As NASA explains in an animated preview video published last month, a "supermoon" is a result of the moon's elliptical orbit. The moon reaches the point farthest from the Earth at its apogee, and the closest point to the Earth at its perigee. A perigee full moon—when it is 31,000 miles closer to Earth than at its apogee—appears 14 percent larger and 30 percent brighter than an apogee full moon.
A lunar eclipse occurs when the moon is directly opposite the sun, with the Earth in the middle. The Earth's shadow blocks light from the sun that normally reflects directly off the moon. Instead, light refracts around the edges of the Earth to give the moon the reddish-orange glow of sunset. That's why this event is sometimes referred to as a "blood moon."
Before people understood why an eclipse actually occurred, it constituted a rather terrifying phenomenon. "It looked like one heck of an omen in the sky," says Alan MacRobert, a senior editor at Sky & Telescope. "I mean the moon turning to blood—how could anybody think this means good news?"
Even today, some claim vociferously that a blood moon portends doom, like John Hagee, founder and senior pastor of a San Antonio megachurch and author of the 2013 book Four Blood Moons. "Every heavenly body is controlled by the unseen hand of God, which signals coming events to humanity. There are no solar or lunar accidents," reads the description of a video promoting the book. Rumors in the vein of Hagee's warnings have reportedly suggested that an asteroid due to hit the Earth sometime between September 15 and 28, and coinciding with the supermoon lunar eclipse, will end life on the planet.
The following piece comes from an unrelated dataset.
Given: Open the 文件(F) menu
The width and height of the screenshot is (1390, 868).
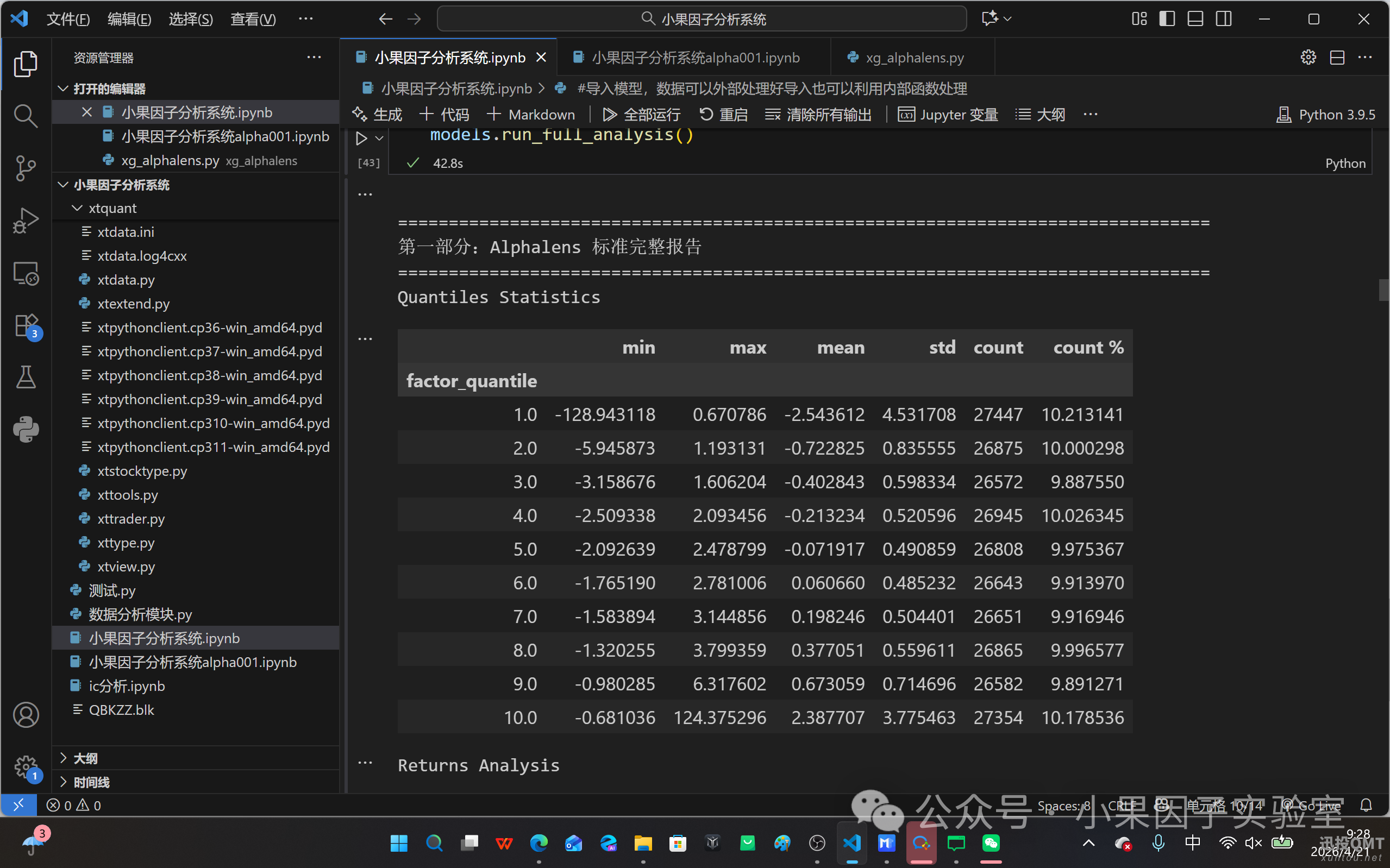Looking at the screenshot, I should point(68,19).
MacRobert says this isn't the first (and likely not the last) time such erroneous claims have been made or spread quickly, especially on the Internet in recent years. "I don't think there's been a month or a year that's gone by in the last decades," he says, "that some loony tune hasn't created a stir by saying he's discovered a secret asteroid that's going to hit the Earth next month and nobody knows about it but him. And it's amazing how gullible people are."
Instead of allowing themselves to be consumed by ominous predictions, MacRobert says, people should defer to an authoritative source with expertise in asteroids. Paul Chodas, manager of NASA's Near-Earth Object office, says in an August news release that "there is no scientific basis—not one shred of evidence—that an asteroid or any other celestial object will impact Earth on those dates [September 15-28]." His group identifies and predicts the paths of asteroids that could potentially pose a threat to our planet.
"If there were any object large enough to do that type of destruction in September, we would have seen something of it by now," Chodas says. "In fact, not a single one of the known objects has any credible chance of hitting our planet over the next century."
With irrational fears dispelled, people can watch what MacRobert calls this "rather beautiful and dramatic illustration of the cycles of astronomical bodies" without any optical equipment, though if you own a pair of binoculars or an amateur telescope, this is the right time to take it down from the shelf.
The super moon lunar eclipse will be visible from North and South America, Europe, Africa and parts of West Asia and the eastern Pacific, according to NASA. MacRobert says the event is visible to the naked eye for anyone with an unobstructed view of the eastern sky and clear weather (clouds could get in the way). The eclipse takes place in phases, with the total lunar eclipse beginning at 10:11 p.m. ET and ending at 11:23 p.m. Sky & Telescope has created a timetable that can be used to determine when each stage begins in different time zones.
"Things like this remind you that there's a big universe out there," MacRobert says. "If you turn your head up from our busy little lives here on this planet, there are much greater, grander, more enormous happenings out there."